Un atout pour bon nombre de bailleurs et de vendeurs

« Incontournable », donc, le nouveau DPE deviendra un instrument indispensable pour le vendeur et le bailleur afin d’évaluer au mieux la qualité technique intrinsèque de son bien par rapport à un autre, selon la FNAIM. Ils pourront ainsi mettre en avant les logements classés A, B, C ou D notamment.

S’il était auparavant admis qu’un diagnostic de performance énergétique soit vierge pour certains bâtiments construits avant 1948, ce ne sera plus le cas après le 1er juillet 2021. Ainsi, les biens récents ou désormais anciens qui ont fait l’objet d’une rénovation appropriée bénéficieront d’une visibilité accrue, l’opposabilité du DPE garantissant leur réelle performance et leur confort.

Il y aura bien entendu un risque de dévalorisation du patrimoine pour les propriétaires qui ne voudraient, ou ne pourraient pas, rénover leurs biens pour leur permettre une meilleure classification énergétique. « Au-delà de l’aspect technique du DPE, ce sont surtout ses conséquences en matière de relocation qui seront parfois délicates à prendre en compte par les propriétaires bailleurs. », explique Michael RAIMON, Président de la Commission Gérance locative FNAIM.

Une meilleure sensibilisation des propriétaires sur la situation de leur patrimoine

Ainsi, le nouveau DPE signalera les logements énergivores classés E, F et G, qui n’ont pas été suffisamment réhabilités ces dernières années. Trois catégories que la FNAIM analyse ainsi :

  • Les biens classés G, sont souvent dénués d’isolation en toiture et/ou disposent pour les uns d’une chaudière fioul vétuste, pour les autres d’un chauffage électrique dont le coût est prohibitif. Ces biens sont parfois dangereux pour leurs occupants et nécessitent bien souvent en pratique une véritable réhabilitation ;
  • Les logements classés F sont principalement des bâtiments peu ou très mal isolés, le plus souvent des constructions d’après-guerre ; ils sont, de loin, les plus difficiles à rénover, avec un coût de réhabilitation au m² élevé ;
  • Enfin les logements classés E et F, construits en général avant 1948 sont généralement des immeubles qui possèdent des atouts structurels considérables ; leur situation au cœur des villes et des villages permet une valorisation foncière plus accessible avec la mise en œuvre d’une rénovation énergétique couplée à une réhabilitation.

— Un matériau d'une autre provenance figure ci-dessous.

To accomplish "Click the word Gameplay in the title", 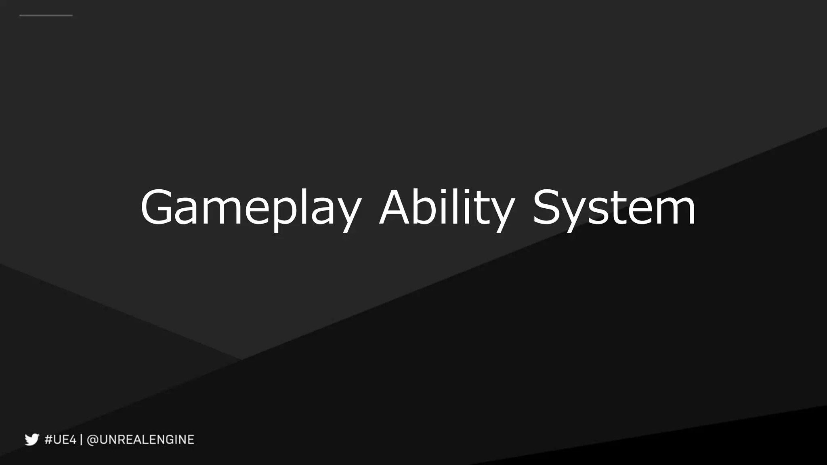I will point(250,208).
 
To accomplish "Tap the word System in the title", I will point(614,208).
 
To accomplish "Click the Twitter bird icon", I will point(31,439).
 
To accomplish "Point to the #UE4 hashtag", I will point(60,439).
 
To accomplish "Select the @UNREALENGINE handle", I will point(141,439).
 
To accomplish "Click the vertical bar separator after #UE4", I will point(81,439).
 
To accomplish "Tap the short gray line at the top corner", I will point(46,15).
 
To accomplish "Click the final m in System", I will point(674,212).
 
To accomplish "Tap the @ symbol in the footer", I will point(93,439).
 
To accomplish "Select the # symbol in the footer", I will point(49,439).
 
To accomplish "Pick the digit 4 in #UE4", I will point(71,439).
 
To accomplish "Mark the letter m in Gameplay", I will point(220,212).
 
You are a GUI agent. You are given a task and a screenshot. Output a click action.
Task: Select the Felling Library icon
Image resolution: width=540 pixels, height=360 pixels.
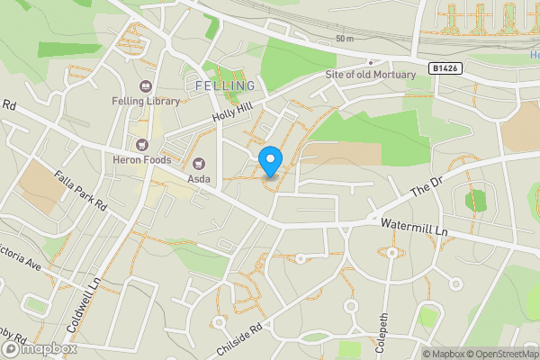144,86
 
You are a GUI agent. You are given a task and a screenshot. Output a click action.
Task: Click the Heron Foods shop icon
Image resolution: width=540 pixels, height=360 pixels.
140,144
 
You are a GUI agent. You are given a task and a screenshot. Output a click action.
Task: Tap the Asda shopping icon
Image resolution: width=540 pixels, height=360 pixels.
198,164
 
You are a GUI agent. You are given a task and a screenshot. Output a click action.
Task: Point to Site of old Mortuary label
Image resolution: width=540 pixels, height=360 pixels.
371,75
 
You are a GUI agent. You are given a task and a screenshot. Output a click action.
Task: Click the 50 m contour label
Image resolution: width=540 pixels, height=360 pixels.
345,39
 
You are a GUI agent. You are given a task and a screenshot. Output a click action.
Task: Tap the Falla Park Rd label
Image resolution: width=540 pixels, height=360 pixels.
80,191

« Ce nouveau DPE représente une transition, mais à la mesure du défi écologique qui s’impose plus globalement à l’immobilier. Ce nouveau DPE permettra de confirmer et peut-être d’accélérer la tendance de fond de ces dernières années en faisant augmenter la « valeur verte » dans les processus d’achat. Tout l’enjeu de la profession sera d’accompagner au mieux les consommateurs pour tenir compte de cette réalité et participer à l’effort nécessaire de rénovation énergétique du parc immobilier français » précise Jean-Marc TORROLLION, président de la FNAIM.

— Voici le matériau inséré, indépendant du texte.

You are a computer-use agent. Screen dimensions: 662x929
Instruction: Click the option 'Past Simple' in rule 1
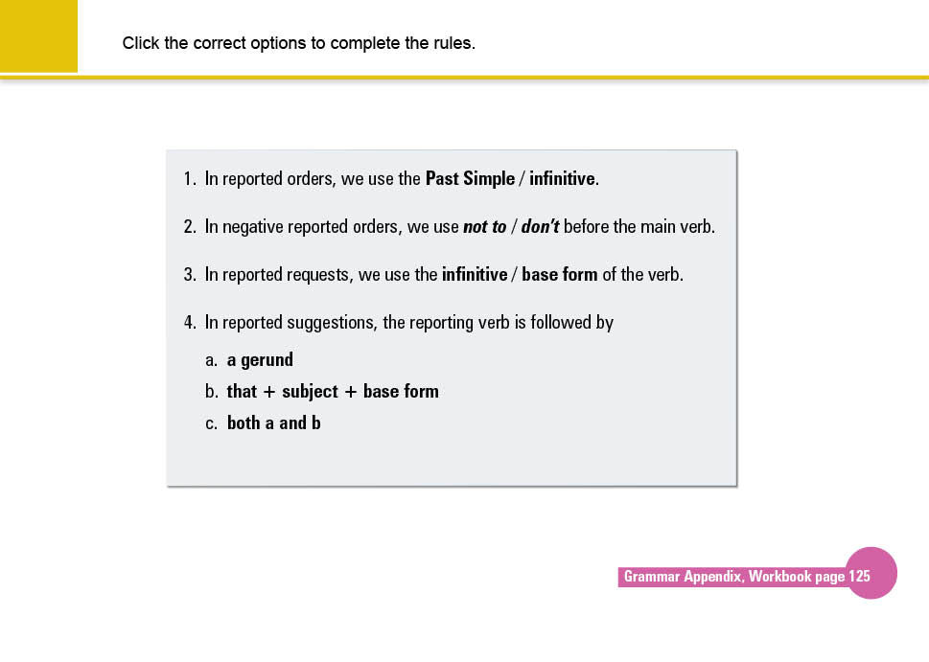tap(470, 179)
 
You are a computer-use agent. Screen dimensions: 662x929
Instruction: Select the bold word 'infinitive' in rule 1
tap(563, 179)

Principal atout du nouveau DPE, donc : il peut permettre de mieux sensibiliser les propriétaires, bailleurs et autres copropriétaires sur la situation réelle de leur patrimoine.

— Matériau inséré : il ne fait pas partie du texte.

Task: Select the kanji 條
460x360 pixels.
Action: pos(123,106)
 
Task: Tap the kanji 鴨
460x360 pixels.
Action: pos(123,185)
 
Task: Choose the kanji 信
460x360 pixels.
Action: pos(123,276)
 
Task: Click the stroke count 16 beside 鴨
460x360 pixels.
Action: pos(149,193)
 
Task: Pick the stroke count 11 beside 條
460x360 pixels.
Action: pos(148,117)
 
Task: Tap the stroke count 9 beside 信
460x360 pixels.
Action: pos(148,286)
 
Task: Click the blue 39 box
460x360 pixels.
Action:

Rénover et conserver le bâti ancien, un « enjeu considérable »

Outil d’évaluation de la performance énergétique de tous les logements, mais également de la qualité du confort dans l’habitat, le DPE sera le support d’une rénovation énergétique pertinente, qu’il faudra combiner à des travaux d’amélioration inévitables. Quelle production de chaleur privilégier ? Quelle isolation choisir ? Avec quels impacts sur la réfection de l’installation électrique ou autres ?

La situation géographique de certains de ces logements anciens leur donne une véritable valeur patrimoniale ; leur réhabilitation énergétique contribuera à un accroissement de celle-ci. Mieux, ils sont, le plus souvent, construits avec des matériaux nobles (pierre, terre, bois, etc.) : un atout pour leur propriétaire.

« L’avenir des logements anciens est garanti si nous savons les préserver dès à présent », explique Jean-Marc TORROLLION. « La transmission de ce patrimoine aux générations futures nous oblige à cet effort de les préserver en réduisant leur impact environnemental. Assurément, la conservation du bâti ancien sera un enjeu considérable dans la décennie à venir ».